A couple of weekends ago when winterizing the OB, when I was just about done the GF circuit in the panel tripped and the 15amp fuse blew. I had the air compressor plugged into the the outdoor outlet on the OB and the OB pluged in to a land line. The compressor says it draws 10 amps and nothing else was being used on the circuit. I then reset the GF circuit breaker and tried to replace the 15amp fuse but even trying to replace the fuse was causing sparks. Does anybody know what happen or where the short is? I have not been able to find it and all other circuits are working fine. The GF outlet in the bathroom was also tripped and I have not been able to reset it but that is because it is not receiving power. Thanks for any advise.


----------



## hautevue (Mar 8, 2009)

I would:

1. disconnect the land line. I assume that the land line is an extension cord plugged into your house on a 15 amp circuit? You say you replaced the fuse--is that 15 amp fuse separate from the main house panel (where I presume you have circuit breakers)?

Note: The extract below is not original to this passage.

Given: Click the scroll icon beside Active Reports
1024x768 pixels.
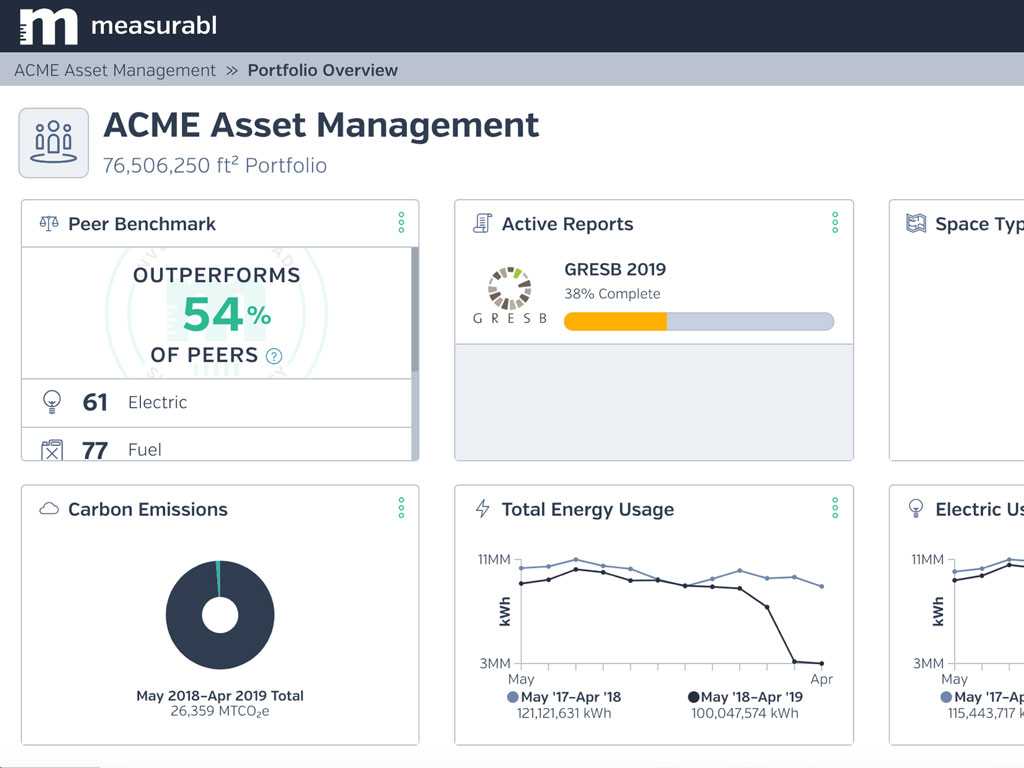Looking at the screenshot, I should pyautogui.click(x=481, y=223).
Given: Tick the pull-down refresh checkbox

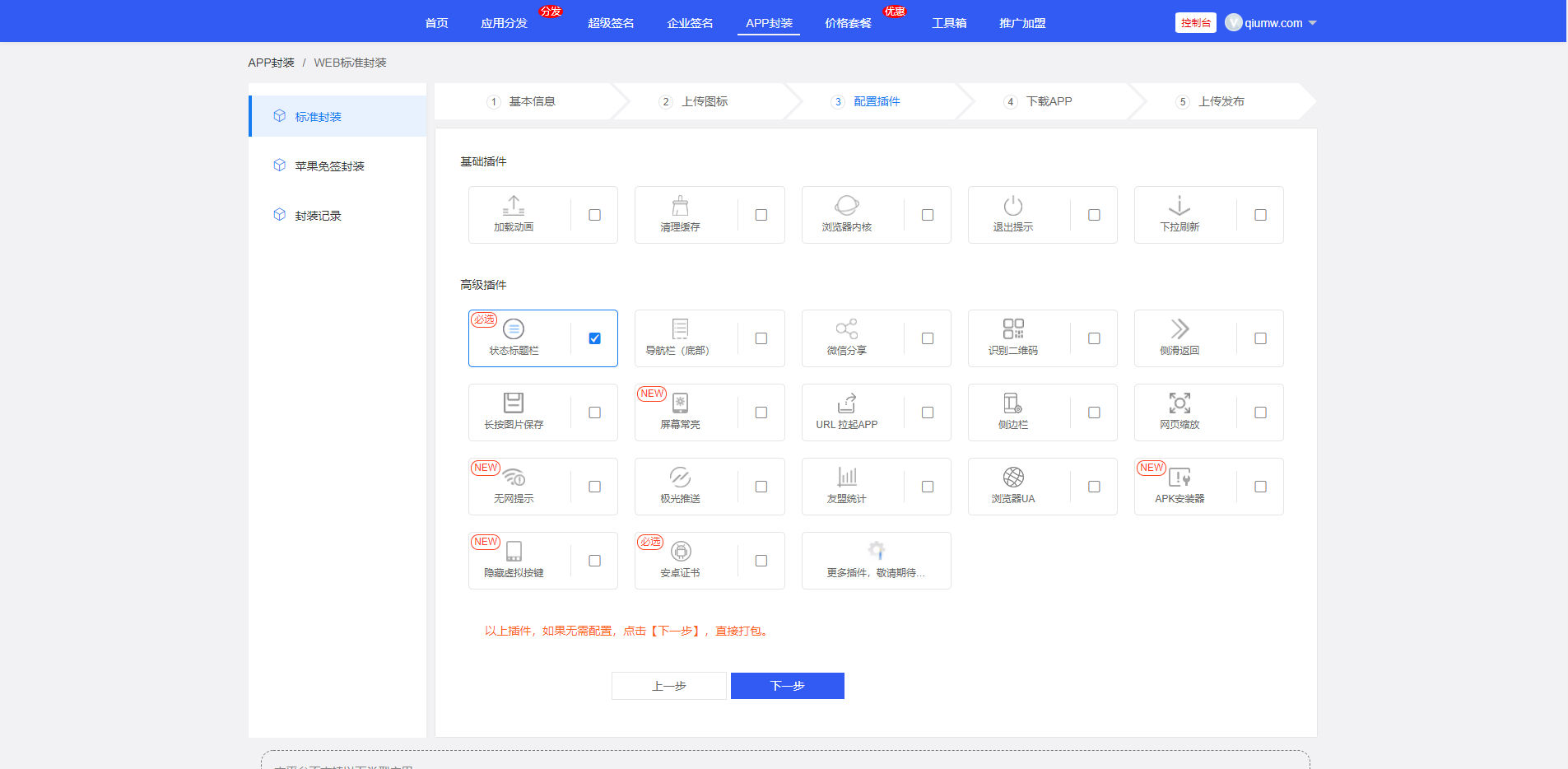Looking at the screenshot, I should pyautogui.click(x=1260, y=215).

Disconnect the land line from the TT. Plug the compressor into the 15 a circuit directly. If the fuse blows instantly, you know that the compressor has a problem. Many compressors that "run on 10 amps" take 15 - 20 amps to start. You may need a slow-blow fuse that will allow a momentary (2 or 3 second) overload so the compressor starts. The TT air conditioner has the same issue--it may draw 12 amps running, but takes 20 - 25 amps to crank up. But you may have a short in the compressor motor.

2. If the compressor is fine, then you need to check the TT lines. Put your friendly volt-ohmmeter on the TT shore power cable, which is not plugged into anything. The resistance from one angled prong to ground (the round prong) should not be zero. The other angled prong is grounded, so the resistance on that one would be zero. The resistance should be high, i.e., there is no electrical path between one of the prongs and ground. If both prongs have very low resistance, you have a short in the TT.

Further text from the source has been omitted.